--- begin ---

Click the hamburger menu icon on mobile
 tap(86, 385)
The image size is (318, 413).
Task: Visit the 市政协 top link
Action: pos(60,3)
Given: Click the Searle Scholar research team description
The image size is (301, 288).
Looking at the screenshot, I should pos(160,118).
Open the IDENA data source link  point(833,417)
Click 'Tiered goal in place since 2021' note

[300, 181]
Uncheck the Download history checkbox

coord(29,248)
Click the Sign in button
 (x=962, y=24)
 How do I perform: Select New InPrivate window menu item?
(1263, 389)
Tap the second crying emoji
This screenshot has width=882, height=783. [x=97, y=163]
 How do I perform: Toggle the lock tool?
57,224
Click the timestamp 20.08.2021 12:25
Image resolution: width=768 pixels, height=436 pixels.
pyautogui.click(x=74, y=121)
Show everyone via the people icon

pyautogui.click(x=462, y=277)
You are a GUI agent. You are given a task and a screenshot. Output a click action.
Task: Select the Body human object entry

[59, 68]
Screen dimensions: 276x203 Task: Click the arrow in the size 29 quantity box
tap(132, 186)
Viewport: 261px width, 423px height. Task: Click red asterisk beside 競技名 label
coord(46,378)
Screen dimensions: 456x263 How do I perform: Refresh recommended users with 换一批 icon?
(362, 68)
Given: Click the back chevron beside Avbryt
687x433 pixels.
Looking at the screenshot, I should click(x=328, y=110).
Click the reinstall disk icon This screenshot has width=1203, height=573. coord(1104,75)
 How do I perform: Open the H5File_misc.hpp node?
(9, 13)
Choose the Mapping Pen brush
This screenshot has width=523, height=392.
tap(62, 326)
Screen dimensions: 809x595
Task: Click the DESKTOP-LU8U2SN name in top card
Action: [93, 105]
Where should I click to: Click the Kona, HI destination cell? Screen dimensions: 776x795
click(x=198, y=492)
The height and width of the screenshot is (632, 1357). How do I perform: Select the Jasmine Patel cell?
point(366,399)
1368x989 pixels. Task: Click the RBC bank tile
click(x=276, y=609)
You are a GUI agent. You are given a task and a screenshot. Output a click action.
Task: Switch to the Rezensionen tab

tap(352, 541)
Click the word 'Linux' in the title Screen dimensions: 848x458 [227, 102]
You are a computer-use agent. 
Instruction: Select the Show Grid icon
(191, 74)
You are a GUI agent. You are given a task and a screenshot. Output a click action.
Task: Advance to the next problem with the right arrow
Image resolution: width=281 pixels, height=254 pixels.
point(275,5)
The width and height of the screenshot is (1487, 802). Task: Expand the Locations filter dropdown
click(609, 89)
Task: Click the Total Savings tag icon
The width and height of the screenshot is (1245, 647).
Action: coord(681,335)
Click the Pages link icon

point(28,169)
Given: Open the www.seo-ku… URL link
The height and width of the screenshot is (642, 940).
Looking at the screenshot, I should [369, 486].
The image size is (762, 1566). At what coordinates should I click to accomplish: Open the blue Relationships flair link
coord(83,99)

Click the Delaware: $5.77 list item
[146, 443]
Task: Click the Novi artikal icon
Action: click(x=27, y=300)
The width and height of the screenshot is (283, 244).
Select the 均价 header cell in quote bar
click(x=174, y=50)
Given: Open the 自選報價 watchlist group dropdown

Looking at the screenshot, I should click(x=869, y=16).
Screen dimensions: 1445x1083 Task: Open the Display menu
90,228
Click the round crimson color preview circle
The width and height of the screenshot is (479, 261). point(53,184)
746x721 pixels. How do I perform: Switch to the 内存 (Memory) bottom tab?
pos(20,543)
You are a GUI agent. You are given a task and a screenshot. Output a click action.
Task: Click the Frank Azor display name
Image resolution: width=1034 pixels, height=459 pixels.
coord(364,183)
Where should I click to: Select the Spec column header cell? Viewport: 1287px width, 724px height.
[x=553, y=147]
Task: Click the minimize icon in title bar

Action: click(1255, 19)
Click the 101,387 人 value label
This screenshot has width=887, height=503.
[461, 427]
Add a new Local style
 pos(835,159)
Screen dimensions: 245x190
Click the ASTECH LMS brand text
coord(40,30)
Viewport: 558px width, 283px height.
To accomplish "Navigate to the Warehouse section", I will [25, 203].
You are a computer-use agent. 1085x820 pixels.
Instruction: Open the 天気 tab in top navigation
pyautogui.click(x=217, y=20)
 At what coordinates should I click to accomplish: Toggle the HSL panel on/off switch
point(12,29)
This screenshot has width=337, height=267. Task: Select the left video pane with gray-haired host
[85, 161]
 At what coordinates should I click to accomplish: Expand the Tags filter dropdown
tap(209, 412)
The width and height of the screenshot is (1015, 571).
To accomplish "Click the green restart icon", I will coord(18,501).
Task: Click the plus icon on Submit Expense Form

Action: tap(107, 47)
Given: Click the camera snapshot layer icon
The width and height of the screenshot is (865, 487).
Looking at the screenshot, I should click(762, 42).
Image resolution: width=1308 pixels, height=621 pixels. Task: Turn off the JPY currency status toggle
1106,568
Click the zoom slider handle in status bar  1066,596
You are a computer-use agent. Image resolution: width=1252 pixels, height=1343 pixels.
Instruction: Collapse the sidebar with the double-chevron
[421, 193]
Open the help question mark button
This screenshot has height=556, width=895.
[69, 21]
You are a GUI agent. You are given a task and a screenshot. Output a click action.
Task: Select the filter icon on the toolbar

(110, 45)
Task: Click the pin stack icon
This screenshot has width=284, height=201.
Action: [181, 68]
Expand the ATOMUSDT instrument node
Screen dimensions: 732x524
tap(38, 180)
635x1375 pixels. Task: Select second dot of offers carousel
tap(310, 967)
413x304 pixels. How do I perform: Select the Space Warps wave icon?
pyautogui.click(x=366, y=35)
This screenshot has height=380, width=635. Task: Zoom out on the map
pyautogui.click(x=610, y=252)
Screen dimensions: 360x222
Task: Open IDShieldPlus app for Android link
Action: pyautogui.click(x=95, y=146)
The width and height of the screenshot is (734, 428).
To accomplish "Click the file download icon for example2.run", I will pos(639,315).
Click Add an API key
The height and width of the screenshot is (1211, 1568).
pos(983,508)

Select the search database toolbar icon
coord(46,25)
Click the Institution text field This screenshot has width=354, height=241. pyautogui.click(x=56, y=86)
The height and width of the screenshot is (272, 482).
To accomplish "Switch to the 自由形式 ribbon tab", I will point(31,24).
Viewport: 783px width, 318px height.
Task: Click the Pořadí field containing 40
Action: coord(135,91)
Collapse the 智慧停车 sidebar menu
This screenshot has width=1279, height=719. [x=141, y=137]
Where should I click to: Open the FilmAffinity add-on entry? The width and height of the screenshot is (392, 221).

--- end ---

** WORK TO DO **
Reproduce all of the data above line for line, with no changes.

** EXERCISE OUTPUT **
Click the hamburger menu icon on mobile
 tap(86, 385)
The image size is (318, 413).
Task: Visit the 市政协 top link
Action: pos(60,3)
Given: Click the Searle Scholar research team description
The image size is (301, 288).
Looking at the screenshot, I should pos(160,118).
Open the IDENA data source link  point(833,417)
Click 'Tiered goal in place since 2021' note

[300, 181]
Uncheck the Download history checkbox

coord(29,248)
Click the Sign in button
 (x=962, y=24)
 How do I perform: Select New InPrivate window menu item?
(1263, 389)
Tap the second crying emoji
This screenshot has width=882, height=783. [x=97, y=163]
 How do I perform: Toggle the lock tool?
57,224
Click the timestamp 20.08.2021 12:25
Image resolution: width=768 pixels, height=436 pixels.
pyautogui.click(x=74, y=121)
Show everyone via the people icon

pyautogui.click(x=462, y=277)
You are a GUI agent. You are given a task and a screenshot. Output a click action.
Task: Select the Body human object entry

[59, 68]
Screen dimensions: 276x203 Task: Click the arrow in the size 29 quantity box
tap(132, 186)
Viewport: 261px width, 423px height. Task: Click red asterisk beside 競技名 label
coord(46,378)
Screen dimensions: 456x263 How do I perform: Refresh recommended users with 换一批 icon?
(362, 68)
Given: Click the back chevron beside Avbryt
687x433 pixels.
Looking at the screenshot, I should click(x=328, y=110).
Click the reinstall disk icon This screenshot has width=1203, height=573. coord(1104,75)
 How do I perform: Open the H5File_misc.hpp node?
(9, 13)
Choose the Mapping Pen brush
This screenshot has width=523, height=392.
tap(62, 326)
Screen dimensions: 809x595
Task: Click the DESKTOP-LU8U2SN name in top card
Action: [93, 105]
Where should I click to: Click the Kona, HI destination cell? Screen dimensions: 776x795
click(x=198, y=492)
The height and width of the screenshot is (632, 1357). How do I perform: Select the Jasmine Patel cell?
point(366,399)
1368x989 pixels. Task: Click the RBC bank tile
click(x=276, y=609)
You are a GUI agent. You are given a task and a screenshot. Output a click action.
Task: Switch to the Rezensionen tab

tap(352, 541)
Click the word 'Linux' in the title Screen dimensions: 848x458 [227, 102]
You are a computer-use agent. 
Instruction: Select the Show Grid icon
(191, 74)
You are a GUI agent. You are given a task and a screenshot. Output a click action.
Task: Advance to the next problem with the right arrow
Image resolution: width=281 pixels, height=254 pixels.
point(275,5)
The width and height of the screenshot is (1487, 802). Task: Expand the Locations filter dropdown
click(609, 89)
Task: Click the Total Savings tag icon
The width and height of the screenshot is (1245, 647).
Action: coord(681,335)
Click the Pages link icon

point(28,169)
Given: Open the www.seo-ku… URL link
The height and width of the screenshot is (642, 940).
Looking at the screenshot, I should [369, 486].
The image size is (762, 1566). At what coordinates should I click to accomplish: Open the blue Relationships flair link
coord(83,99)

Click the Delaware: $5.77 list item
[146, 443]
Task: Click the Novi artikal icon
Action: click(x=27, y=300)
The width and height of the screenshot is (283, 244).
Select the 均价 header cell in quote bar
click(x=174, y=50)
Given: Open the 自選報價 watchlist group dropdown

Looking at the screenshot, I should click(x=869, y=16).
Screen dimensions: 1445x1083 Task: Open the Display menu
90,228
Click the round crimson color preview circle
The width and height of the screenshot is (479, 261). point(53,184)
746x721 pixels. How do I perform: Switch to the 内存 (Memory) bottom tab?
pos(20,543)
You are a GUI agent. You are given a task and a screenshot. Output a click action.
Task: Click the Frank Azor display name
Image resolution: width=1034 pixels, height=459 pixels.
coord(364,183)
Where should I click to: Select the Spec column header cell? Viewport: 1287px width, 724px height.
[x=553, y=147]
Task: Click the minimize icon in title bar

Action: click(1255, 19)
Click the 101,387 人 value label
This screenshot has width=887, height=503.
[461, 427]
Add a new Local style
 pos(835,159)
Screen dimensions: 245x190
Click the ASTECH LMS brand text
coord(40,30)
Viewport: 558px width, 283px height.
To accomplish "Navigate to the Warehouse section", I will [25, 203].
You are a computer-use agent. 1085x820 pixels.
Instruction: Open the 天気 tab in top navigation
pyautogui.click(x=217, y=20)
 At what coordinates should I click to accomplish: Toggle the HSL panel on/off switch
point(12,29)
This screenshot has width=337, height=267. Task: Select the left video pane with gray-haired host
[85, 161]
 At what coordinates should I click to accomplish: Expand the Tags filter dropdown
tap(209, 412)
The width and height of the screenshot is (1015, 571).
To accomplish "Click the green restart icon", I will coord(18,501).
Task: Click the plus icon on Submit Expense Form

Action: tap(107, 47)
Given: Click the camera snapshot layer icon
The width and height of the screenshot is (865, 487).
Looking at the screenshot, I should click(762, 42).
Image resolution: width=1308 pixels, height=621 pixels. Task: Turn off the JPY currency status toggle
1106,568
Click the zoom slider handle in status bar  1066,596
You are a computer-use agent. Image resolution: width=1252 pixels, height=1343 pixels.
Instruction: Collapse the sidebar with the double-chevron
[421, 193]
Open the help question mark button
This screenshot has height=556, width=895.
[69, 21]
You are a GUI agent. You are given a task and a screenshot. Output a click action.
Task: Select the filter icon on the toolbar

(110, 45)
Task: Click the pin stack icon
This screenshot has width=284, height=201.
Action: [181, 68]
Expand the ATOMUSDT instrument node
Screen dimensions: 732x524
tap(38, 180)
635x1375 pixels. Task: Select second dot of offers carousel
tap(310, 967)
413x304 pixels. How do I perform: Select the Space Warps wave icon?
pyautogui.click(x=366, y=35)
This screenshot has height=380, width=635. Task: Zoom out on the map
pyautogui.click(x=610, y=252)
Screen dimensions: 360x222
Task: Open IDShieldPlus app for Android link
Action: pyautogui.click(x=95, y=146)
The width and height of the screenshot is (734, 428).
To accomplish "Click the file download icon for example2.run", I will pos(639,315).
Click Add an API key
The height and width of the screenshot is (1211, 1568).
pos(983,508)

Select the search database toolbar icon
coord(46,25)
Click the Institution text field This screenshot has width=354, height=241. pyautogui.click(x=56, y=86)
The height and width of the screenshot is (272, 482).
To accomplish "Switch to the 自由形式 ribbon tab", I will point(31,24).
Viewport: 783px width, 318px height.
Task: Click the Pořadí field containing 40
Action: coord(135,91)
Collapse the 智慧停车 sidebar menu
This screenshot has width=1279, height=719. [x=141, y=137]
Where should I click to: Open the FilmAffinity add-on entry? The width and height of the screenshot is (392, 221).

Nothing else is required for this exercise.